Were it not for Lucy Delaney's c.1891 narrative From the Darkness Cometh the Light; or, Struggles for Freedom, she might not be remembered today. However, as Delaney's preface notes, "[S]o many of my friends have urged me to give a short sketch of my varied life that I have consented, and herewith present it for the consideration of my readers" (vii). Delaney's brief narrative of that varied life actually begins with the false enslavement of her mother before Delaney's birth and then follows Delaney through a range of masters and mistresses of the Berry and Wash families. As she grows, her own family is gradually sundered by slavery—by the sale of her father, the escape of her sister and an attempted escape by her mother, the sale of her mother, and, finally, her own threatened sale and attempted escape (after Delaney clashes repeatedly with her last mistress, Martha Berry Mitchell). Delaney's mother, Polly Wash, though, stumbles on a now little-known set of legal provisions and files suit both for her freedom and, in a separate action, for Delaney's. Most of Delaney's narrative follows the progress of her own freedom suit, through seventeen months in the St. Louis Jail (where her master demanded she be placed for what he considered to be safekeeping), a set of climatic courtroom scenes during which Delaney is represented by Edward Bates (who would later become Abraham Lincoln's Attorney General), and, finally, freedom through a victory in court. Her narrative concludes with the complex juxtaposition of her sadness at the destruction of her family (she is, for example, reunited with her father only to find him unable to return to the life in St. Louis he had lost decades before) and her deep satisfaction at becoming a key figure in St. Louis's Black community.

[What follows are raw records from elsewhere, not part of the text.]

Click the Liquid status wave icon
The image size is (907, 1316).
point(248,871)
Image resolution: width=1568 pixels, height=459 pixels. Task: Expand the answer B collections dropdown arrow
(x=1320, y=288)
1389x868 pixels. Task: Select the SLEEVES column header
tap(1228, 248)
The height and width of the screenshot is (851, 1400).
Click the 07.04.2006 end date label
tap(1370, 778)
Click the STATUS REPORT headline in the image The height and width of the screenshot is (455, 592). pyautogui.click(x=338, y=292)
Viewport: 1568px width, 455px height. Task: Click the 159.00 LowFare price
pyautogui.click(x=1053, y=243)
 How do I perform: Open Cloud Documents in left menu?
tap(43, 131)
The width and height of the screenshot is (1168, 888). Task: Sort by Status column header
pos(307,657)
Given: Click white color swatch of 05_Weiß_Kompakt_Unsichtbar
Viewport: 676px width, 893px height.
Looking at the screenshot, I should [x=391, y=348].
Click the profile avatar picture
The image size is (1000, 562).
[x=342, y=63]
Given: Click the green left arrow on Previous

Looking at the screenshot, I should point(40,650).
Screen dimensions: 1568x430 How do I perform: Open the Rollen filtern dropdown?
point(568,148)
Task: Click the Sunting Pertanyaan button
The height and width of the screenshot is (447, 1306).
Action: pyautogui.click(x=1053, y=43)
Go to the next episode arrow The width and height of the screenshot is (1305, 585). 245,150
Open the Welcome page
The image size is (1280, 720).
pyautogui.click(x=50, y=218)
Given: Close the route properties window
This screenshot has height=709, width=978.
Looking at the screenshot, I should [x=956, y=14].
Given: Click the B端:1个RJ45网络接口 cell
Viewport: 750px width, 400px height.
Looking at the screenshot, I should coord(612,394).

Delaney's text has attracted only limited notice, though, in part because it seems an anachronism: Delaney was a contemporary of Frederick Douglass, [End Page 50] William Wells Brown, Harriet Jacobs, and a host of others who published their slave narratives while the American system of chattel slavery was still in full force, but her narrative is a contemporary of the next generation of Black texts, such as Frances Ellen Watkins Harper's novel Iola Leroy, Octavia Victoria Rogers Albert's history The House of Bondage, the later and more history-centered texts of figures like Douglass and Brown, and the African American "uplift books" published at the end of the nineteenth century.1

This essay shares new information on the personal and local motivations and contexts behind Delaney's narrative and, in so doing, offers a reading of From the Darkness as a public document designed to participate in the world of St. Louis in the 1890s, even though most of it focuses on events of the 1840s. The essay thus examines a set of intertwined stories. First, it tells the story of how the narrative survived near oblivion and was reborn in the late twentieth century; in revising this story, it draws heavily on the contexts of the book's late nineteenth-century composition and publication. Both of these stories, in turn, intersect with an examination of Delaney's postbellum community (specifically Black Masonic) activism. This set of biographical details identifies the narrative's probable intended audience as, primarily, Black women in St. Louis. Ultimately, all of these stories demonstrate that the central goal of Delaney's narrative was personal legacy-building—specifically, to use the personal to make larger arguments about how the next generation(s) should remember slavery and both represent and understand Blackness. Telling these stories allows the essay to conclude with a rereading of key elements of Delaney's narrative (including some that have baffled previous critics) as well as a rereading of some recent critics' dismissals of some Black women's texts of the 1890s. This rereading asserts both the importance of From the Darkness as an individual text and the broader need to consider the public place(s) of Delaney's story—rather than just her...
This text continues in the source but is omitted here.